* **TASK**:
Could you reproduce the material below exactly, from the line containing "At what coordinates" through its last line, and leave out everything else?
### DATA FOR ANALYSIS
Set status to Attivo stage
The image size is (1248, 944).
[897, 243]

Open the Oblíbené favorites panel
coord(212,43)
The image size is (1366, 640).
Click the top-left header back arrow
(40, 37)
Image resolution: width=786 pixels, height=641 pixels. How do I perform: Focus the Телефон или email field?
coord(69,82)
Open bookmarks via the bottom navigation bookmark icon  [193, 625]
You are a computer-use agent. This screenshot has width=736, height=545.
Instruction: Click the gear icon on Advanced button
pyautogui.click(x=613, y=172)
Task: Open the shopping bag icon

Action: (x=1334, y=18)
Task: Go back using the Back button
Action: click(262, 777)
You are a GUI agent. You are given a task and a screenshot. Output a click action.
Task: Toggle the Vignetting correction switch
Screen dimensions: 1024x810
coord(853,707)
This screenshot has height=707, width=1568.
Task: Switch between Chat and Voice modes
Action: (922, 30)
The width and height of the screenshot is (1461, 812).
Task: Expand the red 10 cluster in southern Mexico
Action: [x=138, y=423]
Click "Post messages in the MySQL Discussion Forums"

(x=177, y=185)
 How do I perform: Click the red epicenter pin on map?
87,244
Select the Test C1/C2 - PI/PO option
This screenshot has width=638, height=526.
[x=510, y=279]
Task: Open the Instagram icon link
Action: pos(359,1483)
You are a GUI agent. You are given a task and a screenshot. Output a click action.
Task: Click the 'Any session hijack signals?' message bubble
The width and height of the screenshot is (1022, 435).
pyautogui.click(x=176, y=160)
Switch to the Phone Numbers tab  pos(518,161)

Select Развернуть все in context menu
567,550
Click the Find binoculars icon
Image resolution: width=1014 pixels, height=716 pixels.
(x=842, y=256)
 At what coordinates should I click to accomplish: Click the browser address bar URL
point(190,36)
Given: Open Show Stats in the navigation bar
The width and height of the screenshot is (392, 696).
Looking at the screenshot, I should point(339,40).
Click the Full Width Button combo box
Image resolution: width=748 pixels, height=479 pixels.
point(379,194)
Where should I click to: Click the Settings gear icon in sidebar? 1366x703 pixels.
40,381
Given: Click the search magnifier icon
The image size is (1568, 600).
######
* **ANSWER TO THIS TASK**:
 At what coordinates should I click to accomplish: Click the browser address bar URL
point(190,36)
Given: Open Show Stats in the navigation bar
The width and height of the screenshot is (392, 696).
Looking at the screenshot, I should point(339,40).
Click the Full Width Button combo box
Image resolution: width=748 pixels, height=479 pixels.
point(379,194)
Where should I click to: Click the Settings gear icon in sidebar? 1366x703 pixels.
40,381
Given: Click the search magnifier icon
The image size is (1568, 600).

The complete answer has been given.